Depends on what I'm wearing or where I'm going.

If I'm taking my son to the park or the beach near my house, I may in fact often leave home without it.

But hell, that's not even the point.  What if I want to go hiking in some nearby woods and I forget my ID.  That's a crime???

There's no excuse for this.


----------



## Vast LWC (Apr 21, 2010)

Lonestar_logic said:


> Probably up his ass, where all his ideas originate.

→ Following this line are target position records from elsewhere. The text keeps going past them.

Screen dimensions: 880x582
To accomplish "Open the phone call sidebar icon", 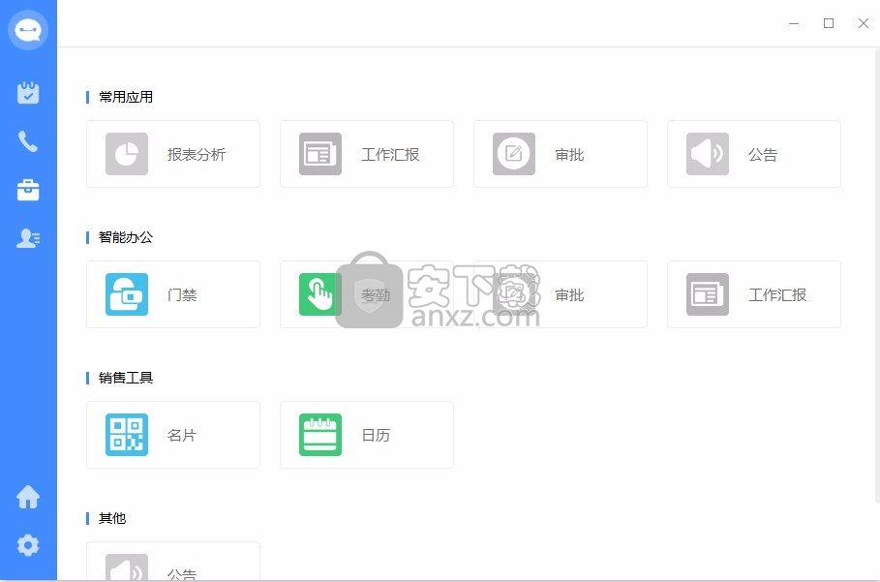I will (28, 141).
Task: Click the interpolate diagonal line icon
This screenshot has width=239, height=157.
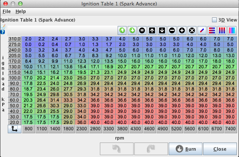Action: click(x=202, y=30)
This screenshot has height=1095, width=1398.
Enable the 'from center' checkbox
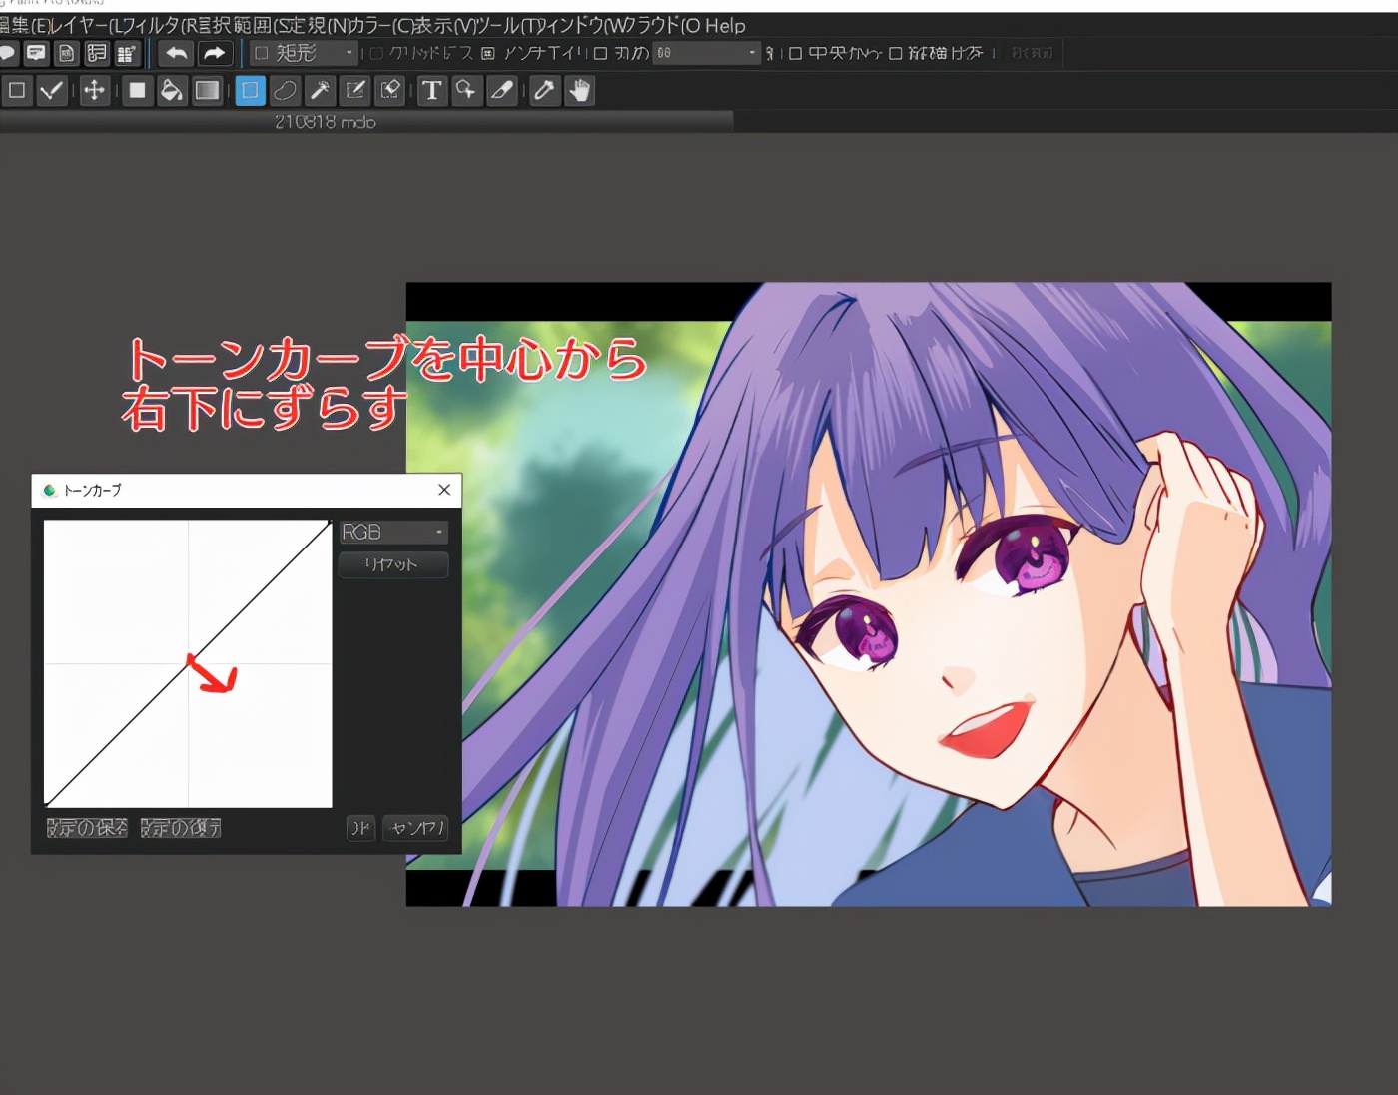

You're seriously defending this?

Aren't you supposed to be a Libertarian?


----------



## saveliberty (Apr 21, 2010)

Vast LWC said:


> saveliberty said:
> 
> 
> > Where is your ID when you leave the house Vast?
> ...



So...85% or the time your ID is in your wallet in your right rear pocket.  If you were stopped, you would properly identify yourself and the police would verify your identity in a couple of minutes.  You are on your way.  Why are you giving illegal folks a break?


----------



## Gunny (Apr 21, 2010)

Vast LWC said:


> saveliberty said:
> 
> 
> > Where is your ID when you leave the house Vast?
> ...



Whatever.

The idiot you put in office is the biggest fascist in this nation; yet, you want o cry about civil liberties?


----------



## Vast LWC (Apr 21, 2010)

saveliberty said:


> So...85% or the time your ID is in your wallet in your right rear pocket.  If you were stopped, you would properly identify yourself and the police would verify your identity in a couple of minutes.  You are on your way.  Why are you giving illegal folks a break?



Because 15% of the time I don't have my wallet.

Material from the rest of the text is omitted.